Hacker News new | ask | show | jobs
by maxerickson 3350 days ago
What have you wanted to use it for?

Pandas is basically an R data frame for Python. A sloppy description of that is a text mode spreadsheet.

The description of Bonobo doesn't immediately invite the comparison to Pandas, to me anyway.

2 comments

You're very right, as I'm using both pandas and bonobo for different reasons.

Mostly, when I want a quasi-mathematical look over a dataset, pandas is my tool of choice. For all those data pipeline things that reasonably fit on one computer, I do use bonobo.

I'm an avid Pandas user. Some stuff at work has come up recently that calls for ETL - and I'm trying to figure out what the best tools are. Is any of your Bonobo code public? I'd be curious to see what a real-life project looks like...
No, I don't have real-life public code available. I'm gonna see what I can extract from old commercial project for publication, but I can't guarantee anything.
Luigi is a simple tool from Spotify that seems to solve a similar data workflow (with DAGs) problem as Bonobo. Airflow from AirBnB is a more complex tool and I've understood that Spotify has lately moved from Luigi to Airflow.

Can anybody comment how Bonobo compares to Luigi?

Usually just simple data analysis, really nothing far outside of the 'statistics' lib. Currently it's more the exploration and discovery part of the exercise I'm struggling with. I've got a few hundred thousand csv files representing various aspects of Australia's national energy market (e.g. outcomes of 5 minute supply auctions). I'm trying to make my way through that, figure out what's relevant and wrangle the relevant stuff in some organised fashion.

Is pandas the wrong kind of tool for this type of thing?
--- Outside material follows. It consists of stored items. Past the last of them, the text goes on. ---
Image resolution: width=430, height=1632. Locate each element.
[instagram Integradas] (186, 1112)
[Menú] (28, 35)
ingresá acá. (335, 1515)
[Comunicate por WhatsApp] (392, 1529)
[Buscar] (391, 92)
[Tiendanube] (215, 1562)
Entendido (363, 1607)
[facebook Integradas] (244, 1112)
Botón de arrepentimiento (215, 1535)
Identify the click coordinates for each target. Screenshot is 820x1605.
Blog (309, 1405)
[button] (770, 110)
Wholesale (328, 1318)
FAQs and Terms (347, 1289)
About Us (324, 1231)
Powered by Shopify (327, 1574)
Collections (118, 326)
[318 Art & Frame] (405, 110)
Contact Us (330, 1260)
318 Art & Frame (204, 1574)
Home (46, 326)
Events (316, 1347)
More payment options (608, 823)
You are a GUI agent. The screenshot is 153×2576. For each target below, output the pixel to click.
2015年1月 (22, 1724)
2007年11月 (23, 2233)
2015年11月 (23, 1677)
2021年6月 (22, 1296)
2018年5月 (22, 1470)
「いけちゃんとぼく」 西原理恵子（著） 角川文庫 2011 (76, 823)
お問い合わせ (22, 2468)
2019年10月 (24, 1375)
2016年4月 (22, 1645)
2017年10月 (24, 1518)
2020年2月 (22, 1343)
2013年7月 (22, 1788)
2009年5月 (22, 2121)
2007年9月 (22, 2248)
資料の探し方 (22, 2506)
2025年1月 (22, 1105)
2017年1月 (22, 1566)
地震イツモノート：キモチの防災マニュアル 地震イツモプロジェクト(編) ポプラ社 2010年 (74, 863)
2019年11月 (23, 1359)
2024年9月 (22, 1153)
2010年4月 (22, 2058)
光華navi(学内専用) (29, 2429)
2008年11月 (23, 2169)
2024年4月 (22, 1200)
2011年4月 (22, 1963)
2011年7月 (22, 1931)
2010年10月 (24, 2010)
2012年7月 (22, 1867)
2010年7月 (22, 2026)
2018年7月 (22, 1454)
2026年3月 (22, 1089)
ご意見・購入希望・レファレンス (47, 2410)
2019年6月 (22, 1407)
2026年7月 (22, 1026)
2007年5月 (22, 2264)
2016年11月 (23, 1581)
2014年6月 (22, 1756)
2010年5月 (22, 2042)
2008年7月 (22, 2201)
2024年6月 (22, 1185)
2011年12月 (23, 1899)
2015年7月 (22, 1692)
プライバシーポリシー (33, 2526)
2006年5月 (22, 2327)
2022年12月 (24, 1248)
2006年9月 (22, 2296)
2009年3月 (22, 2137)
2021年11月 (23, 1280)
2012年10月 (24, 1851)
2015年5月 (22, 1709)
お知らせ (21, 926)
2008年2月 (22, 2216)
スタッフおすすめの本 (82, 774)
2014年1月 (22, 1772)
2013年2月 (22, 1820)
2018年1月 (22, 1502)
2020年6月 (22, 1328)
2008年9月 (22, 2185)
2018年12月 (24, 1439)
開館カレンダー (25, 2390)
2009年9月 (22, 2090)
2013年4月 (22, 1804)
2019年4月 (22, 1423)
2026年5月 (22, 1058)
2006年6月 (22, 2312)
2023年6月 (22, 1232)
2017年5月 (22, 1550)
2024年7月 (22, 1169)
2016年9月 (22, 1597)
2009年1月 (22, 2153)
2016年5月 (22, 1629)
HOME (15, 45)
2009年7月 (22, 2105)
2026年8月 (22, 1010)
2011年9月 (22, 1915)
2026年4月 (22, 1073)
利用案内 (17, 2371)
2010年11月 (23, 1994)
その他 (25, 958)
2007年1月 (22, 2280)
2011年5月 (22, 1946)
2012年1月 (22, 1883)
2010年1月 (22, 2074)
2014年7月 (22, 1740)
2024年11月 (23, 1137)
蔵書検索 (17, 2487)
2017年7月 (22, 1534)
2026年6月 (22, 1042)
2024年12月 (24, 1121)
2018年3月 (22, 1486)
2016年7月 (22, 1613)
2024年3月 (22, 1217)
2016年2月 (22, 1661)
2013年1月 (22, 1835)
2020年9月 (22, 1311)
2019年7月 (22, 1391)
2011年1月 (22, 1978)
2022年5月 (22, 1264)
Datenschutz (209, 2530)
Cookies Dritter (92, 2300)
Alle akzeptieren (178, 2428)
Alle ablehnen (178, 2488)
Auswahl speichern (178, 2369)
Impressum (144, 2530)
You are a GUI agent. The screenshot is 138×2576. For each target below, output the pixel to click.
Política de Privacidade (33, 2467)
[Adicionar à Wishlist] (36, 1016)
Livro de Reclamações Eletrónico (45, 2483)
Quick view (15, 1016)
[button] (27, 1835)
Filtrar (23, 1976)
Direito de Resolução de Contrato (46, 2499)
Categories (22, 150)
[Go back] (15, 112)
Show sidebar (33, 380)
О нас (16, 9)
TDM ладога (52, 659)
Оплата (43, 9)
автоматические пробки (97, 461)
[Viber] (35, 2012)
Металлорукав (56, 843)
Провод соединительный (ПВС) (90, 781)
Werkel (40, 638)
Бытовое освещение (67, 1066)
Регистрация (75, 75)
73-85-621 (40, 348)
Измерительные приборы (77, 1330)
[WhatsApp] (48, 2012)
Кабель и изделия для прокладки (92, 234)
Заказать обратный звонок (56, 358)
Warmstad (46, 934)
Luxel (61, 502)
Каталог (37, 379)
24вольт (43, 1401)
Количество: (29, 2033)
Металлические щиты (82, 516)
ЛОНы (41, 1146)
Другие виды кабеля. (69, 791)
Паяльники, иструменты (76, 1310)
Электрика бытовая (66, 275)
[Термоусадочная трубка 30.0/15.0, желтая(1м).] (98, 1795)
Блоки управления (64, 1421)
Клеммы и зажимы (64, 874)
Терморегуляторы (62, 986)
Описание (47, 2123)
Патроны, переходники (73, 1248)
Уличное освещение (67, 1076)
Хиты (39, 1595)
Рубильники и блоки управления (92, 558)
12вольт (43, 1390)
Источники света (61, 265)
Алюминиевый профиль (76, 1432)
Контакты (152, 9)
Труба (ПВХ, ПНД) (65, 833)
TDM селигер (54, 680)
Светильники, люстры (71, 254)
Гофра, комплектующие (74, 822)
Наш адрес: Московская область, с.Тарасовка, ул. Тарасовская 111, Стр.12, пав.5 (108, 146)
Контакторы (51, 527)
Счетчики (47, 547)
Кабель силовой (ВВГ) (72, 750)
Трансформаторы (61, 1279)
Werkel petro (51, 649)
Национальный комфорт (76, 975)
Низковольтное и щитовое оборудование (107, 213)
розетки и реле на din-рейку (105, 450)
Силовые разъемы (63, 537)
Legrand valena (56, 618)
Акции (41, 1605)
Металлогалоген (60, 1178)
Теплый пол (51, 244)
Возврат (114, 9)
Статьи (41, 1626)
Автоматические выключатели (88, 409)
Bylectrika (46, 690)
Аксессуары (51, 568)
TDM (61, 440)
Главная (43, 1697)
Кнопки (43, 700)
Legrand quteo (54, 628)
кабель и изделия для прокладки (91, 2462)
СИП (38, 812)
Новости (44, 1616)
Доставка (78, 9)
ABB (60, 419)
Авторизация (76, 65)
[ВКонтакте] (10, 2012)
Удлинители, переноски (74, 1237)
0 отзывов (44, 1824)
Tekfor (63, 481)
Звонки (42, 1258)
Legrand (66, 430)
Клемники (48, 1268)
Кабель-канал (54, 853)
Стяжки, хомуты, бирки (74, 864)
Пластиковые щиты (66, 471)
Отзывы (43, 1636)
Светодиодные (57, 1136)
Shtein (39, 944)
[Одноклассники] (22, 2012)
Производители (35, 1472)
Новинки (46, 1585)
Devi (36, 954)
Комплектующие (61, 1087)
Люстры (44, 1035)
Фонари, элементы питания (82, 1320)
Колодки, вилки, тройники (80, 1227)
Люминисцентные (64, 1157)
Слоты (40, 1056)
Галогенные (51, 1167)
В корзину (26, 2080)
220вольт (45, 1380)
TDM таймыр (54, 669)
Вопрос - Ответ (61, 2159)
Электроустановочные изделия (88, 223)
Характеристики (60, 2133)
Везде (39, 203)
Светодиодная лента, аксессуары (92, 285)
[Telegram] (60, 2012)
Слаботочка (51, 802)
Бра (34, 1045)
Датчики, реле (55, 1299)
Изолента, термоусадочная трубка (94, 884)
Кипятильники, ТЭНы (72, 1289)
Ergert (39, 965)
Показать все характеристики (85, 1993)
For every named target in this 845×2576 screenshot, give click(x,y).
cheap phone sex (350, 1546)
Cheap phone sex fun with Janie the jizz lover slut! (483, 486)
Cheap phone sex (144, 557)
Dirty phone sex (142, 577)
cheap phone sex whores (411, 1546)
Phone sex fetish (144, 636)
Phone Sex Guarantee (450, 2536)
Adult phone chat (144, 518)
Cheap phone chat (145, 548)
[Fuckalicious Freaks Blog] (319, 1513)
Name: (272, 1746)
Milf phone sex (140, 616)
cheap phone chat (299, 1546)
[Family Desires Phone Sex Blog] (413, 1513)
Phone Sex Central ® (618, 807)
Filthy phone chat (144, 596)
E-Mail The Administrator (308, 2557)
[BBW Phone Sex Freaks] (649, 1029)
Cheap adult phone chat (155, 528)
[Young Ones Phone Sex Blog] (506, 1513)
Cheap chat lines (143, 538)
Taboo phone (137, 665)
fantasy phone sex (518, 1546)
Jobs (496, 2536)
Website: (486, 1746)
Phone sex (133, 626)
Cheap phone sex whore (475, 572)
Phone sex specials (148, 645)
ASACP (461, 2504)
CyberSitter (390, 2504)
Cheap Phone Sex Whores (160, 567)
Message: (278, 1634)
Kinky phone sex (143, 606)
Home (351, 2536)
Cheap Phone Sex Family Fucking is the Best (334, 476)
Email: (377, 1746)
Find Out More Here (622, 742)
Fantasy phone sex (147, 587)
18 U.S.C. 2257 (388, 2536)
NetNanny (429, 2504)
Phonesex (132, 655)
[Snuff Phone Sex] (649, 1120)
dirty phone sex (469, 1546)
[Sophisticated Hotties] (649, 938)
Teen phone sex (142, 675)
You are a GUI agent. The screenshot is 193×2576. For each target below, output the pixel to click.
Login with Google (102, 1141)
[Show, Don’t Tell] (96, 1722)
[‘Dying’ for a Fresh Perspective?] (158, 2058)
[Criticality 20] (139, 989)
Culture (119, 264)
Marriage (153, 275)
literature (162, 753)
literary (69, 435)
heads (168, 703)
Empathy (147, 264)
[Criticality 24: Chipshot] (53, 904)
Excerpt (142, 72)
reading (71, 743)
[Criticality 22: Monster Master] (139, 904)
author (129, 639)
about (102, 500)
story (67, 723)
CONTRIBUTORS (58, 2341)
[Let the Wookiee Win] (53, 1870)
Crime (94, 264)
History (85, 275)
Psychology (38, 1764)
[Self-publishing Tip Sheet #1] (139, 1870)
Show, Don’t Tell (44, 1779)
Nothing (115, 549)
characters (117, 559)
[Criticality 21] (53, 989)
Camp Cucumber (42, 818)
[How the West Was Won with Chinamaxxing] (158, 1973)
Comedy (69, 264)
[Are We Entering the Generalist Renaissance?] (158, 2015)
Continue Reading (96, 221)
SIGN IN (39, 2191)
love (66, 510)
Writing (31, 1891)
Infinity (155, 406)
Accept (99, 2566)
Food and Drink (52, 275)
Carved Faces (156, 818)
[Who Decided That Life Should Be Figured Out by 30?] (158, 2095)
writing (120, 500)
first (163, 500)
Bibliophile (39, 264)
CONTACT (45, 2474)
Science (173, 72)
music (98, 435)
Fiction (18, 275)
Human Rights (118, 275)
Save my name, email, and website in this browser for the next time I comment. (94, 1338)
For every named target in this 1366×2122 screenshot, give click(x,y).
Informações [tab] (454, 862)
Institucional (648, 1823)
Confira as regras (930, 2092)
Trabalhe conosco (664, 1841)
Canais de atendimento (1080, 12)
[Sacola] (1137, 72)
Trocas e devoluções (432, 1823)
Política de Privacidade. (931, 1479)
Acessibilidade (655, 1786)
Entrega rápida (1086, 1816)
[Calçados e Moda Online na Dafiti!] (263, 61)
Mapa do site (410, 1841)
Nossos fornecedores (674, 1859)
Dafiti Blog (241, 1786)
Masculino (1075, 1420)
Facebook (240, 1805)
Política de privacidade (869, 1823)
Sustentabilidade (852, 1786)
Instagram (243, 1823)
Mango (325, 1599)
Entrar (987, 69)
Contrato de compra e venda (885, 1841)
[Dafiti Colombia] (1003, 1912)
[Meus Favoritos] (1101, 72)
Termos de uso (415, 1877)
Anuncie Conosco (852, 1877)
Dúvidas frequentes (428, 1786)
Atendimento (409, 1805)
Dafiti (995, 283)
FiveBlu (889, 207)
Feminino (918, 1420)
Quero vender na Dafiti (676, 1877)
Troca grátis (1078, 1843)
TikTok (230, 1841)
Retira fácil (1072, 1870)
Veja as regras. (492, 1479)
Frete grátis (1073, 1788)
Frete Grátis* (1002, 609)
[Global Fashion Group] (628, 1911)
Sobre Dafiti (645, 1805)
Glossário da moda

Going off what rdorgueil has said, I'm beginning to suspect so. Is there a data-wrangling 'gold standard' library for python?

I'm just learning pandas as well but I think it is the right tool for the job. I am using django-pandas so I can do easy ORM stuff. If I were to sketch out your use case:

Create a object/class called

    AuctionResult
     - some datetime
     - value
Then you'd query it qs = AuctionResult.objects.all()

then you load it into a pandas dataframe:

df = read_frame(qs)

After that you can do all sorts of the fun stuff I imagine.

I don't see why pandas won't work for your case. It sounds like most if not all the csvs contain the same columns and type of data. You could easily create a pandas dataframe that combines them all, then use any plotting library like matplotlib and/or seaborn to plot. If you need help provide some examples of the csvs you are trying to parse.
Pandas is definitely the most popular (and imo best) data wrangling library for Python.